確かに周りのせいにしたり何かのせいにしたり誰かのせいにしてたら、自分が変わろうとはしなくなっていきます。自分が正しいのに周りが合わせないのが悪いんだとどこかで思っていたら自分が伸びることをやめてしまいます。健やかな成長というものは、自分を直し続けることに余念がないということなのでしょう。
そしてこの伸びるということについて考えてみると、私たちの身近にもっとも参考になる先生がいることに気づきます。それは植物たちです。
植物たちは自然界の中で思い通りにはいかない日々を送っています。強烈な日差し、梅雨の長雨、強風や霜、豪雪から病害虫の到来、動物や人間からの奪取まで、数えきれない困難の中で自分の一生を遂げなければなりません。種から芽を出し、花を咲かせ実をつけてまた種になるまでに数々の困難が待ち受けています。
もしもその植物たちが「言い訳」を覚えるならばどうなっているでしょうか。少し考えただけでどうなるのかは明白です。
植物たちというのは、自然の恩恵の中で自分の方を変化させていきます。どんな天候であれどんな環境であれ一生懸命にその中で自分を変化させては伸びようとします。
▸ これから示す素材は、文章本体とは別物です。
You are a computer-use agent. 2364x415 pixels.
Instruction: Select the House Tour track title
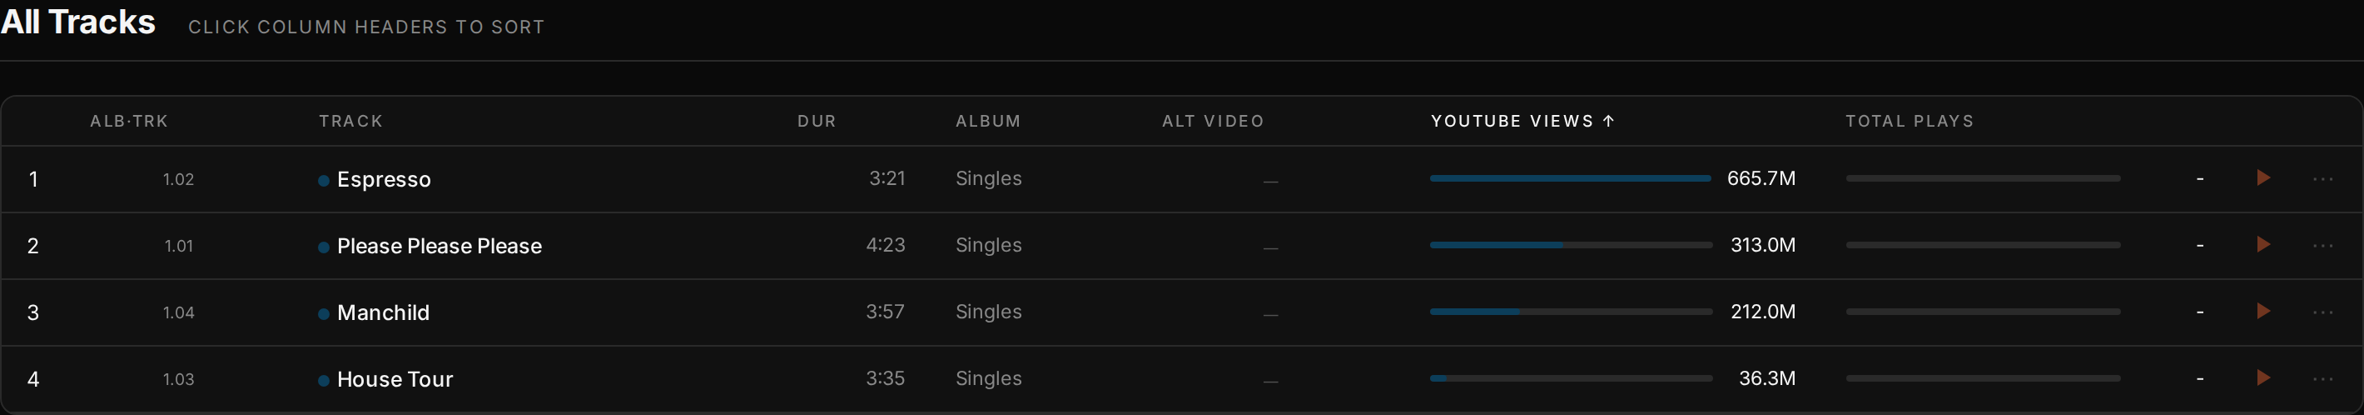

この伸びようとするというのはまるで自然界への不平不満で自然界の方が悪いんだと文句を言うのではなく、むしろ全て丸ごと恩恵感謝であることを忘れずに自然界に合わせて自分の方を正しく変化させていこうという素直な姿です。
その素直な姿があるからこそ、正しく直し続けようと伸びる態度が泉のように滾々と出ているのでしょう。植物たちのように一生涯、産まれ落ちた場所からほとんど動かないからこそ、自分を変化させることで自然循環の輪の中にピタリと入っています。
人間は言い訳をする生き物ですから、言い訳をしないように準備を怠らないようにしたいものです。心が着いてきているのと、心を亡くし追われているのではその伸びる機会をも見失っているのかもしれません。常に何が来ても順応するという柔軟性は、常に何がきても自分の方を変えるという準備を怠らないということでしょう。準備を怠らない人は言い訳することがありません。来たものを選ばずに、自分を変えるというのは真摯に伸びようとする自然の心、正直の実践です。
正直ものというのは、目先では損をしているようでもあの植物たちのように長い目でみたらみんな大変なことに適応し、徳を積み、長い期間この地球で生命たちの循環のお役に立っています。
植物の生き方を見習い、伸びていく尊さを大切に伸びる人の徳を積み重ねて成長を磨いていきたいと思います。